* **Request**: Copy out each of the rows below word for word.

##########

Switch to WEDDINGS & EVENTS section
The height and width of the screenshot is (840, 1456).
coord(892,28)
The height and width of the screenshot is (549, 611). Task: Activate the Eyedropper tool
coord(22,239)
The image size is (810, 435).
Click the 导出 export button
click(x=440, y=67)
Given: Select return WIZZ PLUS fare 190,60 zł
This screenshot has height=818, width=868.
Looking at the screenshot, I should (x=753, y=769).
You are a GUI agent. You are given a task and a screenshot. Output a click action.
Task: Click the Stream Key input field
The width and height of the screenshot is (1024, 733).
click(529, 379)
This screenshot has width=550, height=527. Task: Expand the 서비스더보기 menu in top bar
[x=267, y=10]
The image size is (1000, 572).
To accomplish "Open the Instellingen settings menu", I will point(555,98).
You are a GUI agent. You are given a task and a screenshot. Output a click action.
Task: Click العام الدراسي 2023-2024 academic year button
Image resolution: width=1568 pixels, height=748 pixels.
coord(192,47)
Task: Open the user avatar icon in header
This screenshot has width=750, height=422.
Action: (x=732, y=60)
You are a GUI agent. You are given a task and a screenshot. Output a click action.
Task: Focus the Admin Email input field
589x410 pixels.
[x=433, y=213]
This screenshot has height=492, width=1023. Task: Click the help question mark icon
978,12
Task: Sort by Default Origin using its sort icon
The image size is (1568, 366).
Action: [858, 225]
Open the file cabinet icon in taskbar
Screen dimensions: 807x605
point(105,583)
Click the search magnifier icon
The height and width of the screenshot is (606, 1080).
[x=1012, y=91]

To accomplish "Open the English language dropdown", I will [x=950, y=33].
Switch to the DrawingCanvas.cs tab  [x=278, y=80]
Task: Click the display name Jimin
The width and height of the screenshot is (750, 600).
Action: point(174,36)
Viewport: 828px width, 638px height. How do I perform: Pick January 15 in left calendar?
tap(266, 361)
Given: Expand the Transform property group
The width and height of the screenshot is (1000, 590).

##########

* **Exercise response**:
Switch to WEDDINGS & EVENTS section
The height and width of the screenshot is (840, 1456).
coord(892,28)
The height and width of the screenshot is (549, 611). Task: Activate the Eyedropper tool
coord(22,239)
The image size is (810, 435).
Click the 导出 export button
click(x=440, y=67)
Given: Select return WIZZ PLUS fare 190,60 zł
This screenshot has height=818, width=868.
Looking at the screenshot, I should (x=753, y=769).
You are a GUI agent. You are given a task and a screenshot. Output a click action.
Task: Click the Stream Key input field
The width and height of the screenshot is (1024, 733).
click(529, 379)
This screenshot has width=550, height=527. Task: Expand the 서비스더보기 menu in top bar
[x=267, y=10]
The image size is (1000, 572).
To accomplish "Open the Instellingen settings menu", I will point(555,98).
You are a GUI agent. You are given a task and a screenshot. Output a click action.
Task: Click العام الدراسي 2023-2024 academic year button
Image resolution: width=1568 pixels, height=748 pixels.
coord(192,47)
Task: Open the user avatar icon in header
This screenshot has width=750, height=422.
Action: (x=732, y=60)
You are a GUI agent. You are given a task and a screenshot. Output a click action.
Task: Focus the Admin Email input field
589x410 pixels.
[x=433, y=213]
This screenshot has height=492, width=1023. Task: Click the help question mark icon
978,12
Task: Sort by Default Origin using its sort icon
The image size is (1568, 366).
Action: [858, 225]
Open the file cabinet icon in taskbar
Screen dimensions: 807x605
point(105,583)
Click the search magnifier icon
The height and width of the screenshot is (606, 1080).
[x=1012, y=91]

To accomplish "Open the English language dropdown", I will [x=950, y=33].
Switch to the DrawingCanvas.cs tab  [x=278, y=80]
Task: Click the display name Jimin
The width and height of the screenshot is (750, 600).
Action: point(174,36)
Viewport: 828px width, 638px height. How do I perform: Pick January 15 in left calendar?
tap(266, 361)
Given: Expand the Transform property group
The width and height of the screenshot is (1000, 590).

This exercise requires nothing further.